# The Interesting Maglite 7D



## Grimaldus7 (Feb 23, 2020)

Hey all, I thought I'd share one of my rare and interesting lights. This is a Maglite 7D. I believe they were produced for 3 years in the late 70s and early 80s.

Here's the 7D compared to a 6D and 2D. The button on the 7D is slightly to the rear compared to the newer mags and there's a "PATEN PENDING" stamp on the older 7D that is not present on the newer mags. The total length of the 7D is 22 inches. One thing I'd definitely say is that the anodizing has held up remarkably well for a 40+ year old light.













Here's a close up of the serial number. It seems to be stamped on rather than laser engraved when compared to the newer mags.

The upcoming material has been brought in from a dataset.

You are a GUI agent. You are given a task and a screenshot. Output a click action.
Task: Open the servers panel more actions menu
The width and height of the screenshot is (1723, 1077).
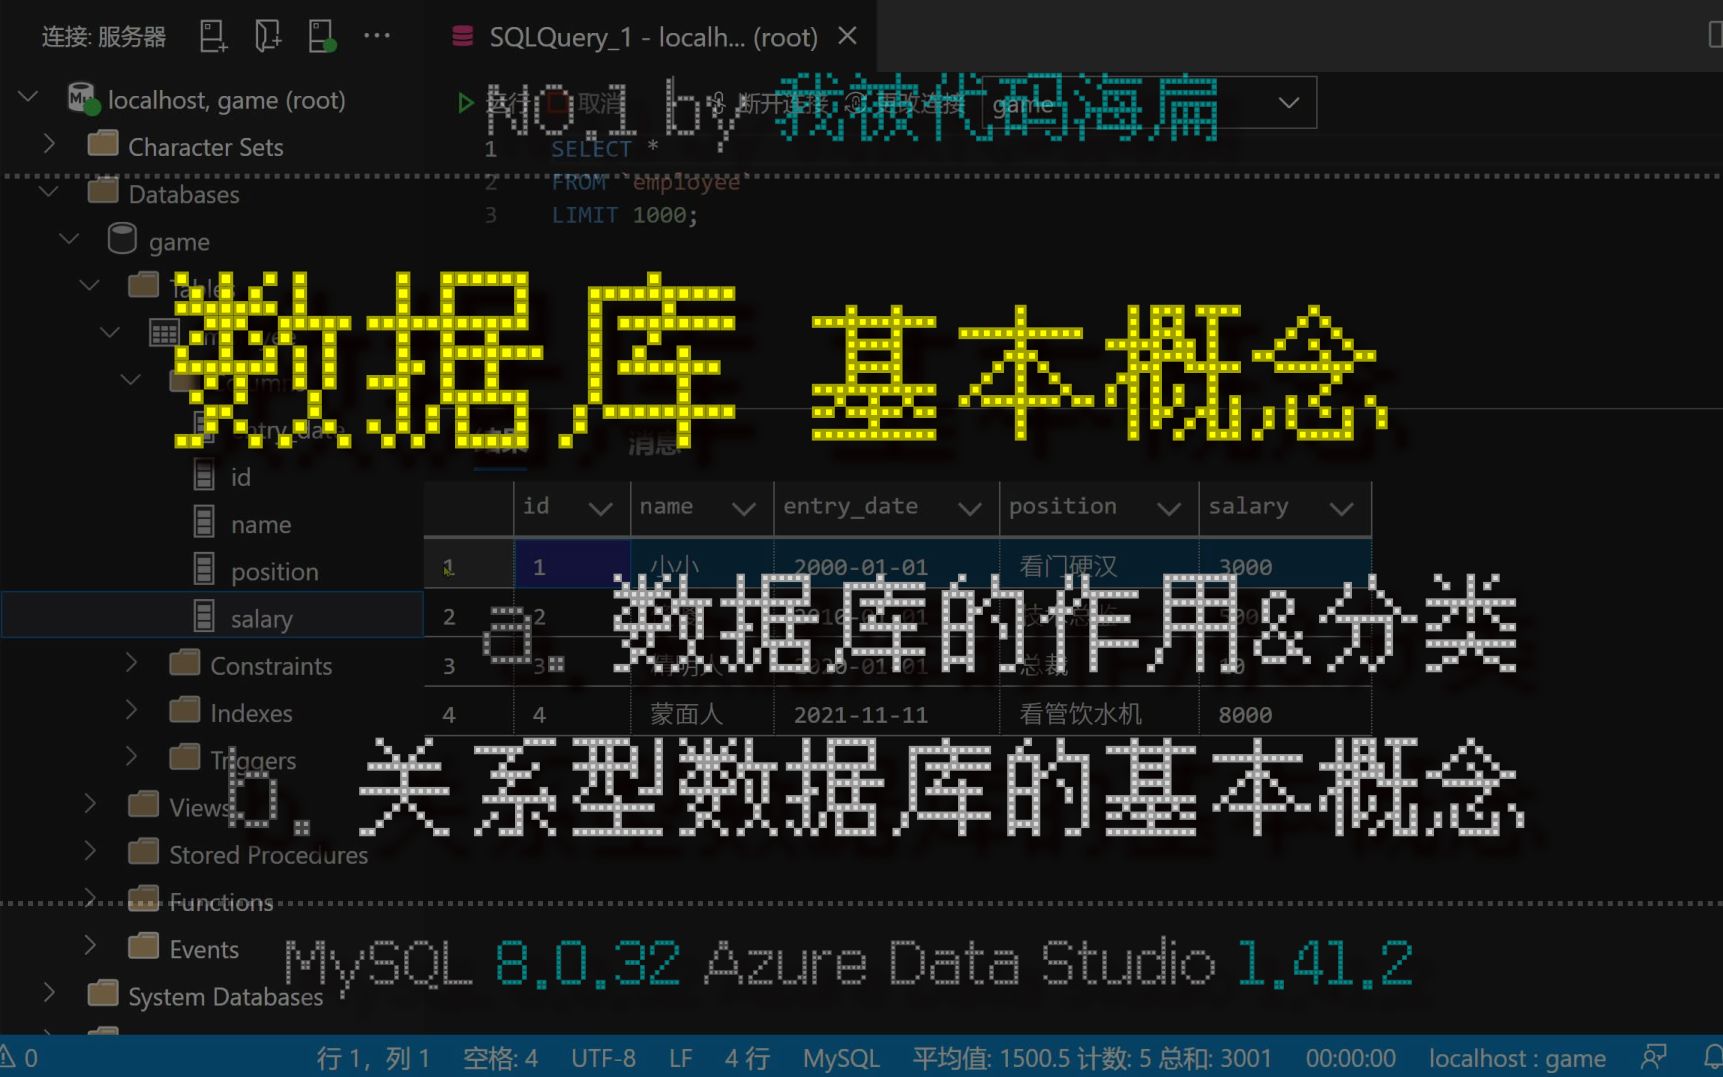point(377,36)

Here's a pic of the bulb and reflector. Whoever owned it before me took care of it.








Anyone else own one of these? I plan to add a 3D, 4D, and 5D to my collection to complete the set :laughing:

Best.


----------



## bykfixer (Feb 23, 2020)

Nice find. Really nice low serial number. 

2 and 3D's are about the extent of my classic Maglites. I have a 4C though. 

There's a couple of Maglite experts here that can tell you more about your particular light. Back then Maglite could hardly give them away for whatever reason. Now they are likely the most sought after of Maglite products.


----------



## lightfooted (Feb 23, 2020)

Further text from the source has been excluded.